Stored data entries
┌────────
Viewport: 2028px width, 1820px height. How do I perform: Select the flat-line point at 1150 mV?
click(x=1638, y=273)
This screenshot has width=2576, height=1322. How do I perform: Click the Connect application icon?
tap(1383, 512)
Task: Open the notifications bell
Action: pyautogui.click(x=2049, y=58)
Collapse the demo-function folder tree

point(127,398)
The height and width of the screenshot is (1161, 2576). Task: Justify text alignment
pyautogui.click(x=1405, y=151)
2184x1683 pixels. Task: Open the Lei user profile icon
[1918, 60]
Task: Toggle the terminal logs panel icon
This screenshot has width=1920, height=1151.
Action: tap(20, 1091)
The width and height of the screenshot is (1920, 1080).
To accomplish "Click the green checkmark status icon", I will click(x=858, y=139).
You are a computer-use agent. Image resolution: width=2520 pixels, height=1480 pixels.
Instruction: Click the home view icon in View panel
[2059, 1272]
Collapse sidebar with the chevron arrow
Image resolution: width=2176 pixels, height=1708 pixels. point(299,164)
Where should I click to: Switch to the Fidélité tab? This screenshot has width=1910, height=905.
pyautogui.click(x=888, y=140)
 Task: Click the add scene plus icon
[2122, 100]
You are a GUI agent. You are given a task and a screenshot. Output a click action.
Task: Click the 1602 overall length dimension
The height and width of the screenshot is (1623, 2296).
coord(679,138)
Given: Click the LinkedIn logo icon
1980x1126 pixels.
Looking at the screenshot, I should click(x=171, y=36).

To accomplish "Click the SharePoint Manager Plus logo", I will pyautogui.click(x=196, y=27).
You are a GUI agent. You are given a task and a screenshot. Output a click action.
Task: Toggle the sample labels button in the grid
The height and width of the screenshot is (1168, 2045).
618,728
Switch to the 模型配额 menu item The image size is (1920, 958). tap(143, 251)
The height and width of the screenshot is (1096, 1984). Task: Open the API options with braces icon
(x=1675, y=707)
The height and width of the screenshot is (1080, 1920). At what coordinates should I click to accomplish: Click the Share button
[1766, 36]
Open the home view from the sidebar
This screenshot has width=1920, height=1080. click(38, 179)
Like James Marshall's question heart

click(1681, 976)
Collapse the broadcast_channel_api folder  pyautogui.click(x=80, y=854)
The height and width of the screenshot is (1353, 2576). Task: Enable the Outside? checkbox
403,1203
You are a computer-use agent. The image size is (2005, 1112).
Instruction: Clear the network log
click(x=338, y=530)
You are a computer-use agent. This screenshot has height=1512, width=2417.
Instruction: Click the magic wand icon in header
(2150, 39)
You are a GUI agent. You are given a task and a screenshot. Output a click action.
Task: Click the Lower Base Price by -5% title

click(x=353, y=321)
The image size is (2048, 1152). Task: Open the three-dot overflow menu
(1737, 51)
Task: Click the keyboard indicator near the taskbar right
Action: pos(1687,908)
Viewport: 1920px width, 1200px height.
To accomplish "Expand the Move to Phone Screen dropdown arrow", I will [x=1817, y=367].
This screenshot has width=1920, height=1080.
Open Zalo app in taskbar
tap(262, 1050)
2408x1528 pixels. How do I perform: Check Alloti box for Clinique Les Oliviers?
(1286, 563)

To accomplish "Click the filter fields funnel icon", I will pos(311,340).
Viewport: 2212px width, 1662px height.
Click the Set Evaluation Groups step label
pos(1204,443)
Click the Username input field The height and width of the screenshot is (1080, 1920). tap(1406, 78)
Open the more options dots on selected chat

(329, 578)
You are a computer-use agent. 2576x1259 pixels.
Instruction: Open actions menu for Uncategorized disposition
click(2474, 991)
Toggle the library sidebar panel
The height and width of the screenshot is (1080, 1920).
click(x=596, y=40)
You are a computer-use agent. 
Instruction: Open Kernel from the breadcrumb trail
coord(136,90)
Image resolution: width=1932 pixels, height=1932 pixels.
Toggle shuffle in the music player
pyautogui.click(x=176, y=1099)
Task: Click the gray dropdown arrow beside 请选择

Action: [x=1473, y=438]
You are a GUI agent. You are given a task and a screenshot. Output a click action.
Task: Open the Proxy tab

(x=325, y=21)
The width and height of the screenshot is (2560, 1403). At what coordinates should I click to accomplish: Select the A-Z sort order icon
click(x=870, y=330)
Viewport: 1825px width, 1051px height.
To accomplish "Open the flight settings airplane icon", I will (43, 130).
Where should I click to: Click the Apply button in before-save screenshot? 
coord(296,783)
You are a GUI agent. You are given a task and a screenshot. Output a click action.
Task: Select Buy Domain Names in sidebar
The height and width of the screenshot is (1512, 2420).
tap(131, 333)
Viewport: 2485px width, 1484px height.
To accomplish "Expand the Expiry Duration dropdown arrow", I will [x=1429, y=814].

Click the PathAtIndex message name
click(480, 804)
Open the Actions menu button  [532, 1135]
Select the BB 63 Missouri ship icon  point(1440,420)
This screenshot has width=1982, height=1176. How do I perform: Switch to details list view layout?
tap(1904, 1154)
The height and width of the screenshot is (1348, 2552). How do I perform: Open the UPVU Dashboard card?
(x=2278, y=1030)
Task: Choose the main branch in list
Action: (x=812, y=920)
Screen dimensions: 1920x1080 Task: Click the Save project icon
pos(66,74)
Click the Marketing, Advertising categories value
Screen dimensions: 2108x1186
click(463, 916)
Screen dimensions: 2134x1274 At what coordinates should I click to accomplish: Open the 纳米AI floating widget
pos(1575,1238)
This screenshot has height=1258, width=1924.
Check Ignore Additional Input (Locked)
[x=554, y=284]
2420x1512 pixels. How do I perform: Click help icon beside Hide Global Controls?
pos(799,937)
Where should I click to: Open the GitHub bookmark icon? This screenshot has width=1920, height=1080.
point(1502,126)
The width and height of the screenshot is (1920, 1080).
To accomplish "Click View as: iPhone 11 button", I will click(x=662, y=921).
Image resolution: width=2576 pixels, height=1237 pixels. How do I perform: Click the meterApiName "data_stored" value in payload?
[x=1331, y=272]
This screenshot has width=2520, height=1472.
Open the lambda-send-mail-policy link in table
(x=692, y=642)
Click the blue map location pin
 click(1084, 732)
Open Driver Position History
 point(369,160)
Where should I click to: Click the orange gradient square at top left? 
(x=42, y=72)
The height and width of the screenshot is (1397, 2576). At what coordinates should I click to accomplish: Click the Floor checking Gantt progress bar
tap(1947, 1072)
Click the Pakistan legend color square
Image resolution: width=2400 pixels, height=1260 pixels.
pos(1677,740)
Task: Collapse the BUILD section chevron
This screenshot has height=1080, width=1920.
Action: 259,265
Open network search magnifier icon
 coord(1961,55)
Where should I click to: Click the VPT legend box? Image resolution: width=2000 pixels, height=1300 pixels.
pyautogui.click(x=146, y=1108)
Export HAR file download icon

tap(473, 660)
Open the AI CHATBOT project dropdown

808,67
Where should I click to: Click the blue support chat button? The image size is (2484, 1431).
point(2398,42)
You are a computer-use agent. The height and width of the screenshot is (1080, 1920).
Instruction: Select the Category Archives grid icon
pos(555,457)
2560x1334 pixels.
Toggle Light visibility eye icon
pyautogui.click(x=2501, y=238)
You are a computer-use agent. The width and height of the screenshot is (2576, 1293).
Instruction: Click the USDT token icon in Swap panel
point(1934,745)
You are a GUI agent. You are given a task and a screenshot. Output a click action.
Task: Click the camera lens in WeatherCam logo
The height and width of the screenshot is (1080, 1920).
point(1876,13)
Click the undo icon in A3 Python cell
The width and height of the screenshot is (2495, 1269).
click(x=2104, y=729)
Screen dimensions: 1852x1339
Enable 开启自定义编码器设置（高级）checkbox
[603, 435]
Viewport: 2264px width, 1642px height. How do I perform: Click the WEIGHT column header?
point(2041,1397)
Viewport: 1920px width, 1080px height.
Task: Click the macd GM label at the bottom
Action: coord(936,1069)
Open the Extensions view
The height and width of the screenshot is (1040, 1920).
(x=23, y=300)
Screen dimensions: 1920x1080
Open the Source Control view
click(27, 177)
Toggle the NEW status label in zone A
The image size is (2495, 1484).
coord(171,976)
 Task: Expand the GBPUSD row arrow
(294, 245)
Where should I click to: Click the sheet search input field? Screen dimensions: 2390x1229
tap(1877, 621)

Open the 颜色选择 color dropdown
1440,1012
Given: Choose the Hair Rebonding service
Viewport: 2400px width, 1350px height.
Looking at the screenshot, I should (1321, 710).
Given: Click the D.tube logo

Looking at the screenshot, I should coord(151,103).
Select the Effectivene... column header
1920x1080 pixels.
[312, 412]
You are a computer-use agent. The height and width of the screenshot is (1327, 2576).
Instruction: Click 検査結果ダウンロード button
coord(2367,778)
└────────
What is required
Return every line above in which the string "computer" occurs.

Exercise result
You are a computer-use agent. Image resolution: width=2520 pixels, height=1480 pixels.
You are a computer-use agent. The image size is (2005, 1112).
You are a computer-use agent. This screenshot has height=1512, width=2417.
You are a computer-use agent. 2576x1259 pixels.
You are a computer-use agent. 
You are a computer-use agent. The height and width of the screenshot is (1080, 1920).
You are a computer-use agent. The width and height of the screenshot is (2576, 1293).
You are a computer-use agent. The height and width of the screenshot is (1327, 2576).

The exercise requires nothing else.